TASK DETAILS |
Reproduce each of the following records word for word, without changing anything.

DATA FOR THIS EXERCISE |
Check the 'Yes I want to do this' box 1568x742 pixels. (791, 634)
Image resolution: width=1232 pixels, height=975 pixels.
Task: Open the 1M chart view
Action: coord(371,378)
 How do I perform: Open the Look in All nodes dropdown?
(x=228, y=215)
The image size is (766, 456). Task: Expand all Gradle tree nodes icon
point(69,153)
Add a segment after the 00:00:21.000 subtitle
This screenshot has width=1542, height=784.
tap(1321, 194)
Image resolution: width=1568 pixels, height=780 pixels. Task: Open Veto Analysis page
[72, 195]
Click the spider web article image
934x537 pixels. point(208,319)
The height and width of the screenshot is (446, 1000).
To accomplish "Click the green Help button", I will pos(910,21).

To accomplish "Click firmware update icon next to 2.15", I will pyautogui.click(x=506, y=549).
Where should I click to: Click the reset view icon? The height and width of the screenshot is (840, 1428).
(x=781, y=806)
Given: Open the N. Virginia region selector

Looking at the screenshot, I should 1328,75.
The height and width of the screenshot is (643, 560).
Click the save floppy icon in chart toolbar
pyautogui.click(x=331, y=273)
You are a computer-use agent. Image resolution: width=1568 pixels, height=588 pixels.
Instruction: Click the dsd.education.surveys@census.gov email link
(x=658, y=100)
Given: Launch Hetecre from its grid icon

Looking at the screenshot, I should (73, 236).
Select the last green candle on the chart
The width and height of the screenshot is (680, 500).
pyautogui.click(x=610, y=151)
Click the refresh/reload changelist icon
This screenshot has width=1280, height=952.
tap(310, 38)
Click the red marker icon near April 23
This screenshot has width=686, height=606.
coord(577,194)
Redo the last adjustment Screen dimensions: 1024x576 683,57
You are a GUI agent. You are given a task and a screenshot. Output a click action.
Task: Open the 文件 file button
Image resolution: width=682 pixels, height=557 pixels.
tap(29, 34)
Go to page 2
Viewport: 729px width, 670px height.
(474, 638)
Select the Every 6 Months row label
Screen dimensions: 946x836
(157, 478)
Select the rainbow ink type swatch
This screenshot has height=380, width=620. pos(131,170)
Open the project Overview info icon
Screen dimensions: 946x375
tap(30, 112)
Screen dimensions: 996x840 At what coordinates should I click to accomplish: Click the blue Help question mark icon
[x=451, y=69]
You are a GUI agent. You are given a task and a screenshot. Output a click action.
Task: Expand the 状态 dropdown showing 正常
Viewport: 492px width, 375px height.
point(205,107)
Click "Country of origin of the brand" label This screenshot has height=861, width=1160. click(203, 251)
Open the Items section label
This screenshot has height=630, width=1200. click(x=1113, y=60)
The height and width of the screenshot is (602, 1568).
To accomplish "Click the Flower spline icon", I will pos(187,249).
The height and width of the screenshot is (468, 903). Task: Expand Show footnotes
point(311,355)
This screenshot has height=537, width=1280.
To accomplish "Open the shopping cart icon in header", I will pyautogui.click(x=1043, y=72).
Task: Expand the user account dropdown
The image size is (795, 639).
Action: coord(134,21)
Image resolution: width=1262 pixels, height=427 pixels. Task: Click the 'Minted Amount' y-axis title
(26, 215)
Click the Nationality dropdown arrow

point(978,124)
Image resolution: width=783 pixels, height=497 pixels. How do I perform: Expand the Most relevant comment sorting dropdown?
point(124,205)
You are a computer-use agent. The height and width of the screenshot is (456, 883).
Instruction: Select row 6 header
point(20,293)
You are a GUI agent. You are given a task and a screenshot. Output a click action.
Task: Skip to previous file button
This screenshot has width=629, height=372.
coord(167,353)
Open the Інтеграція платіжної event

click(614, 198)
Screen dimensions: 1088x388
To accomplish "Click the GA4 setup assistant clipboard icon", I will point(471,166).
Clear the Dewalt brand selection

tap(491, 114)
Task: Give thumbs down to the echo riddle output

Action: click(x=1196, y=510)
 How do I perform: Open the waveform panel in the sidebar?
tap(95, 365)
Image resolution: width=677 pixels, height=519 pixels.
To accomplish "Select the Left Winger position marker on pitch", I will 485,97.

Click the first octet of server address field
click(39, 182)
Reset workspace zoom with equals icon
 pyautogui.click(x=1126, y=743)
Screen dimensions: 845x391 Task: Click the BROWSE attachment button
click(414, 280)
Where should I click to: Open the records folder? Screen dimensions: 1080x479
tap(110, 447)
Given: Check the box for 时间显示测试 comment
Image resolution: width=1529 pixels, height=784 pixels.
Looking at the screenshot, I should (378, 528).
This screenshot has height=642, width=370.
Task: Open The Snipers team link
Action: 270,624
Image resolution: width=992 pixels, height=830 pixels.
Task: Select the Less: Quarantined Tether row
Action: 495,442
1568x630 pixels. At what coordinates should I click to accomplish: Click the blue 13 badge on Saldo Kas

THE RESPONSE |
Check the 'Yes I want to do this' box 1568x742 pixels. (791, 634)
Image resolution: width=1232 pixels, height=975 pixels.
Task: Open the 1M chart view
Action: coord(371,378)
 How do I perform: Open the Look in All nodes dropdown?
(x=228, y=215)
The image size is (766, 456). Task: Expand all Gradle tree nodes icon
point(69,153)
Add a segment after the 00:00:21.000 subtitle
This screenshot has width=1542, height=784.
tap(1321, 194)
Image resolution: width=1568 pixels, height=780 pixels. Task: Open Veto Analysis page
[72, 195]
Click the spider web article image
934x537 pixels. point(208,319)
The height and width of the screenshot is (446, 1000).
To accomplish "Click the green Help button", I will pos(910,21).

To accomplish "Click firmware update icon next to 2.15", I will pyautogui.click(x=506, y=549).
Where should I click to: Click the reset view icon? The height and width of the screenshot is (840, 1428).
(x=781, y=806)
Given: Open the N. Virginia region selector

Looking at the screenshot, I should 1328,75.
The height and width of the screenshot is (643, 560).
Click the save floppy icon in chart toolbar
pyautogui.click(x=331, y=273)
You are a computer-use agent. Image resolution: width=1568 pixels, height=588 pixels.
Instruction: Click the dsd.education.surveys@census.gov email link
(x=658, y=100)
Given: Launch Hetecre from its grid icon

Looking at the screenshot, I should (73, 236).
Select the last green candle on the chart
The width and height of the screenshot is (680, 500).
pyautogui.click(x=610, y=151)
Click the refresh/reload changelist icon
This screenshot has width=1280, height=952.
tap(310, 38)
Click the red marker icon near April 23
This screenshot has width=686, height=606.
coord(577,194)
Redo the last adjustment Screen dimensions: 1024x576 683,57
You are a GUI agent. You are given a task and a screenshot. Output a click action.
Task: Open the 文件 file button
Image resolution: width=682 pixels, height=557 pixels.
tap(29, 34)
Go to page 2
Viewport: 729px width, 670px height.
(474, 638)
Select the Every 6 Months row label
Screen dimensions: 946x836
(157, 478)
Select the rainbow ink type swatch
This screenshot has height=380, width=620. pos(131,170)
Open the project Overview info icon
Screen dimensions: 946x375
tap(30, 112)
Screen dimensions: 996x840 At what coordinates should I click to accomplish: Click the blue Help question mark icon
[x=451, y=69]
You are a GUI agent. You are given a task and a screenshot. Output a click action.
Task: Expand the 状态 dropdown showing 正常
Viewport: 492px width, 375px height.
point(205,107)
Click "Country of origin of the brand" label This screenshot has height=861, width=1160. click(203, 251)
Open the Items section label
This screenshot has height=630, width=1200. click(x=1113, y=60)
The height and width of the screenshot is (602, 1568).
To accomplish "Click the Flower spline icon", I will pos(187,249).
The height and width of the screenshot is (468, 903). Task: Expand Show footnotes
point(311,355)
This screenshot has height=537, width=1280.
To accomplish "Open the shopping cart icon in header", I will pyautogui.click(x=1043, y=72).
Task: Expand the user account dropdown
The image size is (795, 639).
Action: coord(134,21)
Image resolution: width=1262 pixels, height=427 pixels. Task: Click the 'Minted Amount' y-axis title
(26, 215)
Click the Nationality dropdown arrow

point(978,124)
Image resolution: width=783 pixels, height=497 pixels. How do I perform: Expand the Most relevant comment sorting dropdown?
point(124,205)
You are a computer-use agent. The height and width of the screenshot is (456, 883).
Instruction: Select row 6 header
point(20,293)
You are a GUI agent. You are given a task and a screenshot. Output a click action.
Task: Skip to previous file button
This screenshot has width=629, height=372.
coord(167,353)
Open the Інтеграція платіжної event

click(614, 198)
Screen dimensions: 1088x388
To accomplish "Click the GA4 setup assistant clipboard icon", I will point(471,166).
Clear the Dewalt brand selection

tap(491, 114)
Task: Give thumbs down to the echo riddle output

Action: click(x=1196, y=510)
 How do I perform: Open the waveform panel in the sidebar?
tap(95, 365)
Image resolution: width=677 pixels, height=519 pixels.
To accomplish "Select the Left Winger position marker on pitch", I will 485,97.

Click the first octet of server address field
click(39, 182)
Reset workspace zoom with equals icon
 pyautogui.click(x=1126, y=743)
Screen dimensions: 845x391 Task: Click the BROWSE attachment button
click(414, 280)
Where should I click to: Open the records folder? Screen dimensions: 1080x479
tap(110, 447)
Given: Check the box for 时间显示测试 comment
Image resolution: width=1529 pixels, height=784 pixels.
Looking at the screenshot, I should (378, 528).
This screenshot has height=642, width=370.
Task: Open The Snipers team link
Action: 270,624
Image resolution: width=992 pixels, height=830 pixels.
Task: Select the Less: Quarantined Tether row
Action: 495,442
1568x630 pixels. At what coordinates should I click to accomplish: Click the blue 13 badge on Saldo Kas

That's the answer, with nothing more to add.